Since I was an intern at Image Sensing Systems working with the Autoscope in 1994, I thought our industry should be doing turning movement counts with computers instead of people. That’s why I was excited to be an early adopter of Miovision who promised automated turning movement counts. After working with Miovision for half a year, I figured out (1) they deliver accurate data, although we don’t know it’s truly automated and (2) they ate up my profit margin.
So after 16+ years of daydreaming about portable camera systems (good things take time and yes I should get a life), I built my own little camera system, COUNTcam, which has now evolved to the more refined countCAM4. This is a reliable system that can be setup in about ten minutes at any intersection and record for up to five straight days!
(Thanks to Kimley-Horn who took the photo of our original system in action in Minneapolis way back in fall 2010).

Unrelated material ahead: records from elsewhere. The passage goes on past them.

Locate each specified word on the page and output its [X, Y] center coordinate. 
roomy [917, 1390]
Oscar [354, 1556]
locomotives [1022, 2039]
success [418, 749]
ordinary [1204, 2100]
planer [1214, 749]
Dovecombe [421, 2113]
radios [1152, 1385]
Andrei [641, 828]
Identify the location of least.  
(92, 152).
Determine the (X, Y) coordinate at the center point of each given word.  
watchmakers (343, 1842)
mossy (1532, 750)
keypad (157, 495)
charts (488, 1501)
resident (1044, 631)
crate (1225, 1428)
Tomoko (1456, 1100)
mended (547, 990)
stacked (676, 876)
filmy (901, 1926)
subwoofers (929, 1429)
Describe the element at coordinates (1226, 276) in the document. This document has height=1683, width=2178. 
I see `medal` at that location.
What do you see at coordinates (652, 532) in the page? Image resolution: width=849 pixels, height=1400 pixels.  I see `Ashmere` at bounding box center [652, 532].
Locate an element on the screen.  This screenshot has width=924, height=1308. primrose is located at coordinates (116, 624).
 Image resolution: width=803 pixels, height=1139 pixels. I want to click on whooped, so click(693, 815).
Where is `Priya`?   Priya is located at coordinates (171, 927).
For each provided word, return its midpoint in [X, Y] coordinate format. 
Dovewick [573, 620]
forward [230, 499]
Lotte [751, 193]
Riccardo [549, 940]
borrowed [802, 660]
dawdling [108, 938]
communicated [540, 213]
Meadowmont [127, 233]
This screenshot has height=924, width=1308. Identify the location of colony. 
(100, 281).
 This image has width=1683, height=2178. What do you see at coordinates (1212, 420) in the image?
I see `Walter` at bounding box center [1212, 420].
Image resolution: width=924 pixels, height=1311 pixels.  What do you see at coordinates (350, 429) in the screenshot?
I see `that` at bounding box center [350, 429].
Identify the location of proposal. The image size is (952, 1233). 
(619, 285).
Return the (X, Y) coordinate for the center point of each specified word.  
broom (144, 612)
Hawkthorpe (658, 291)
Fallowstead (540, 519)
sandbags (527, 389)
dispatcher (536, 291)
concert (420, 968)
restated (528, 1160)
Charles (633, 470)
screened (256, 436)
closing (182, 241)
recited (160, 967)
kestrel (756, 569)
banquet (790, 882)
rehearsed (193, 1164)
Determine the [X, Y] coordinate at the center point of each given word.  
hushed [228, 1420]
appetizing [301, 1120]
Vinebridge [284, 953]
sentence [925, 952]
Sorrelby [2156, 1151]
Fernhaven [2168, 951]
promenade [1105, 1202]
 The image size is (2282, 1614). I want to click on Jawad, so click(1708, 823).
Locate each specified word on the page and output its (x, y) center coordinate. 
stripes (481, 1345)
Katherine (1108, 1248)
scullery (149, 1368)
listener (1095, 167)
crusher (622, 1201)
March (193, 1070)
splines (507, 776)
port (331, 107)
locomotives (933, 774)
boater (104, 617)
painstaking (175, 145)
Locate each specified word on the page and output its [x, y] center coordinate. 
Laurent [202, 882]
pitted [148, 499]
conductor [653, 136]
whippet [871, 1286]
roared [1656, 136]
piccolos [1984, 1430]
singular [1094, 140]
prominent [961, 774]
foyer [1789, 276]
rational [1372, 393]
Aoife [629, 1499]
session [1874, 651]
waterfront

So what about this post’s headline? Right around the time we were developing our first COUNTcam, TranSmart completed a corridor study of Highway 52 for MnDOT south of Rochester, MN. The initial scope called for about 50 tube counts and a.m./p.m. counts at 17 intersections. I brought up the idea of doing our 13 hour counts instead, which I thought would get them good data for their corridor study (giving data for peak hour analyses as well as traffic control warrant analyses) and we’d be able to do it significantly cheaper than the initially requested data.
MnDOT liked the idea of the turning movement counts, but 48 hours of data is their “standard.” We settled on a fair price for the 48 hour turning movement counts. Deploying people to do the same counts would be radically expensive, which is why they were originally thinking mechanical tube counts even though the data wouldn’t be as useful.
Our testing on the original COUNTcam showed we should have no problem recording 48 hours so of course I shot from the hip and said we could do it. Even though we hadn’t recorded anything longer than 24 hours for a project up until that point. Happily, it worked!
So then we went through a lot of hours of turning movement counts, which was made easier with the use of COUNTpro and COUNTpad 2, which allow us to toggle the video faster/slower while accurately counting (it still takes a person to do the counting, but this is a huge step forward from doing field counts with a jamar board).
These tools allowed us to accurately complete these counts at more than 5x real speed (the highway has 6000 cars a day and some of the cross streets have 300 cars a day – which would have been painfully slow at real speed).